By: Kathryn Senior PhD - Updated: 5 Sep 2010 | comments*Discuss
 
Heart Heart Surgery Cardiac Surgery

Having any sort of major cardiac surgery, such as coronary artery bypass surgery, a heart valve repair operation, a heart transplant or surgery to repair damaged major blood vessels such as the aorta creates a real challenge for medicine. If the heart is being operated on directly, it can no longer push blood around the body to keep the other tissues and organs supplied with oxygen. If the brain does not get fresh blood, irreversible brain damage tends to occur from about four minutes.

The First Open Heart Operation

Today we think of a heart bypass operation as a serious procedure but one that is done as a standard operation in hospitals in the developed world. It is only since the 1950s that we have had the technology to do this though. If you were born with a congenital heart defect or had a serious valve problem in the 1940s, there was little that could be done to help you. The device that has made open heart surgery possible is the heart and lung machine. This basically takes over all of the functions of the heart and lungs during surgery and perfuses the tissues and organs of the body with fresh blood. The highly skilled medical professional that controls the heart and lung machine is called a perfusionist.

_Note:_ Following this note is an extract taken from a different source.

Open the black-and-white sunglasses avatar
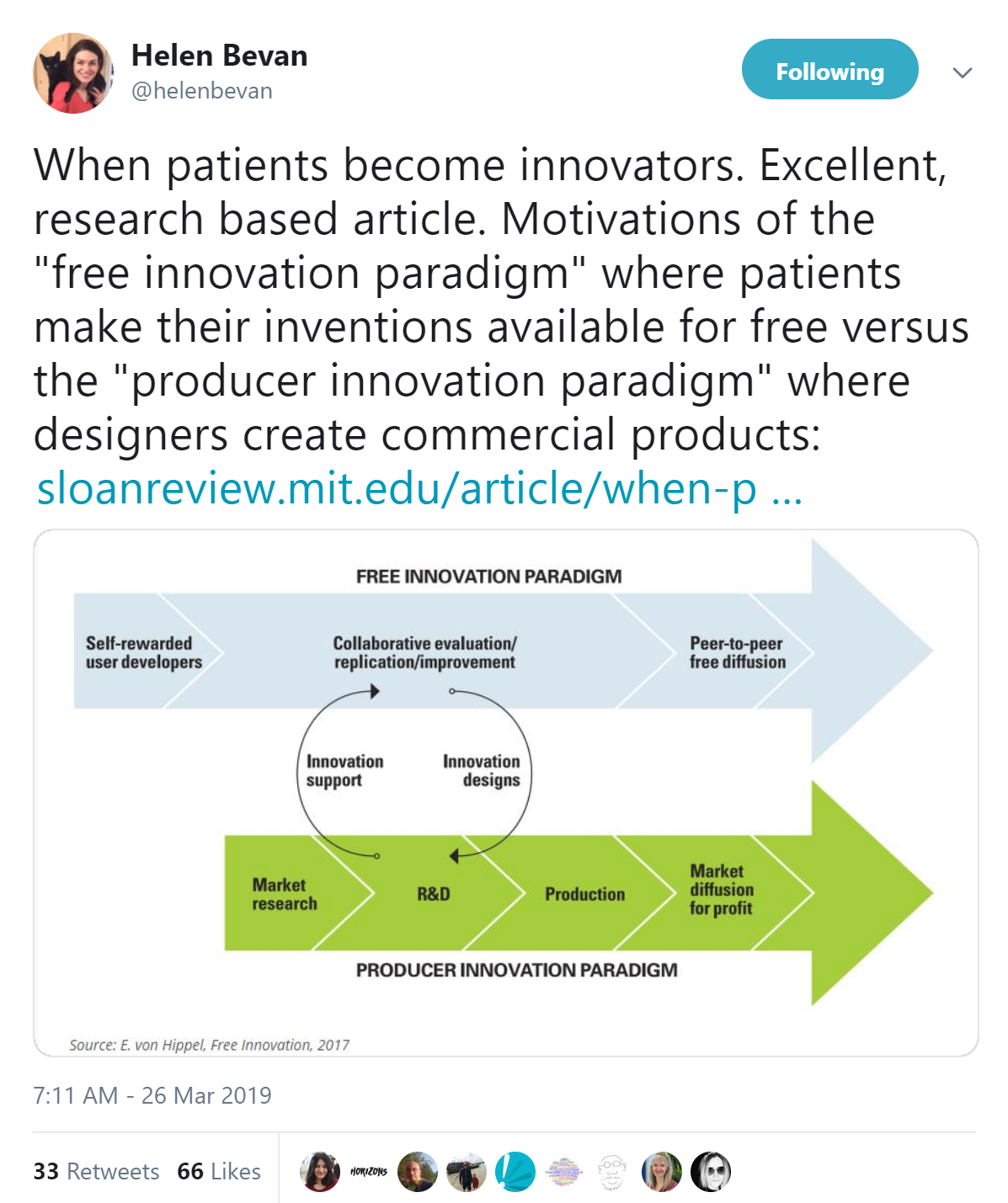This screenshot has height=1203, width=1008. pos(711,1172)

The first perfusionist was Clarence Dennis, a surgeon in the US who carried out the first open heart surgery with a heart lung machine in April 1951. Unfortunately, this was not successful, not because of the heart and lung machine, but because the patient had a heart defect that was too complicated to correct. The first surgery using an external perfusion system was a heart repair on a woman of 18, also in the US, two years later.

Heart Perfusion in Action

The heart and lung machine is a highly complex piece of technology that takes incredible skill to operate, It has two main sections; an oxygenator that supplies the blood running through it with oxygen and a pump that drives the blood back through the tissues and organs of the body. The heart and lung machine is connected directly to the arteries and veins of the patient undergoing surgery and their blood supply is taken over by the machine.

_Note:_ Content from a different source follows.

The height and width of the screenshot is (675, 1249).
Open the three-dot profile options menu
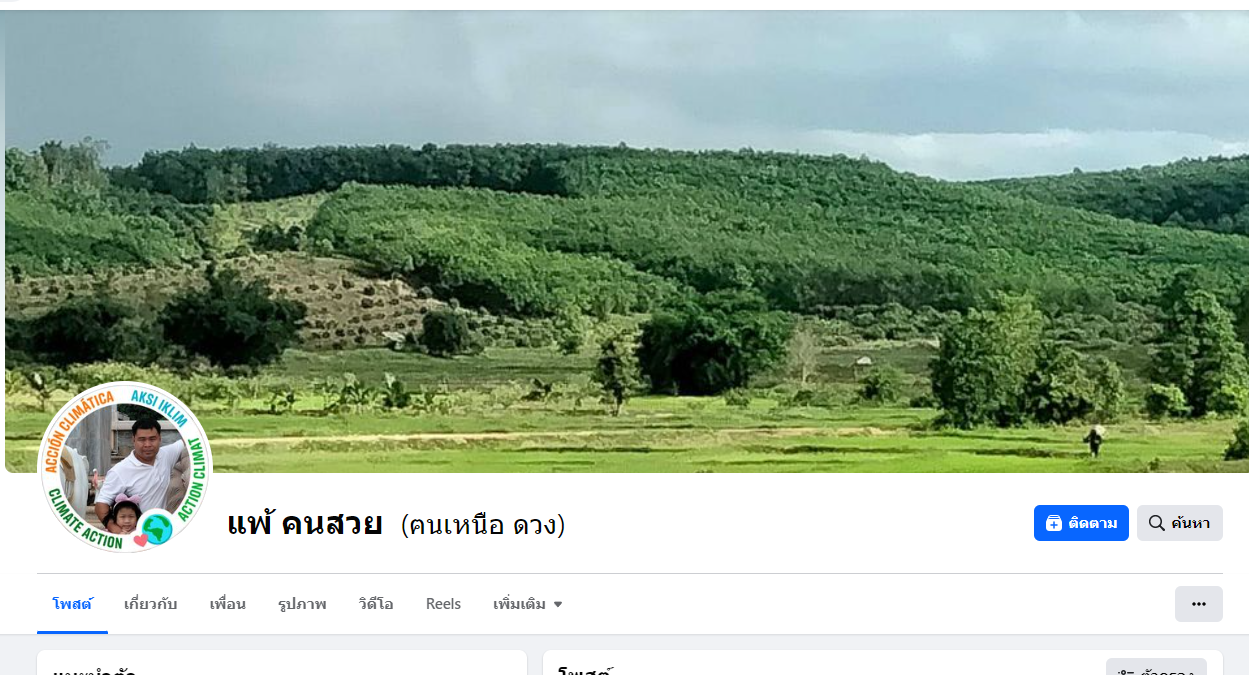1199,604
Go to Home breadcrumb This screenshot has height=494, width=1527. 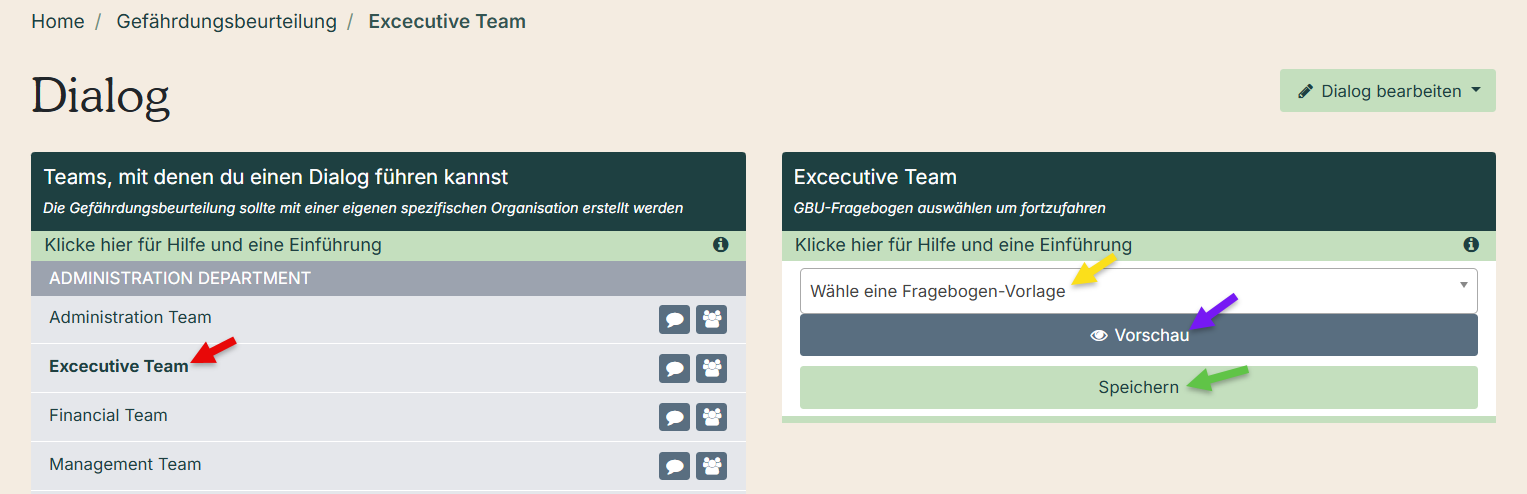pos(58,21)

There is some delay in the changeover between the real heart and the heart and lung machine so, to avoid any chance of brain damage, the patients body is cooled to well below normal body temperature. This enables a slower blood flow to be used without any ill effects afterwards.

The Heart Perfusionist

In the early days of heart perfusion, the heart and lung machines were much simpler than they are now and they were operated by a technician who could have been a porter or other hospital technician. As the system has developed, it is now operated by a doctor, often a surgeon who undergoes two years of intensive training in perfusion. Very few colleges offer the course as the number of perfusionists required is fairly limited; one of the best ones is at Nescot College in the UK.

How Long can a Heart Lung Machine be used?

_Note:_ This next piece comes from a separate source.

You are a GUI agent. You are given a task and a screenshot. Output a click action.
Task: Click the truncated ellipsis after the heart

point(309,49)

The techniques involved in heart perfusion have developed enormously since the 1950s but this procedure still carries risks, many serious. There have been suggestions that people who have perfusion are more likely to suffer problems with attention span, memory and other neurological functions. The time that a heart and lung machine is used is therefore limited to the few hours that the operation on the heart takes. One patient has survived on a heart and lung machine for 16 days, before getting a suitable donor for a heart transplant, but this is exceptional.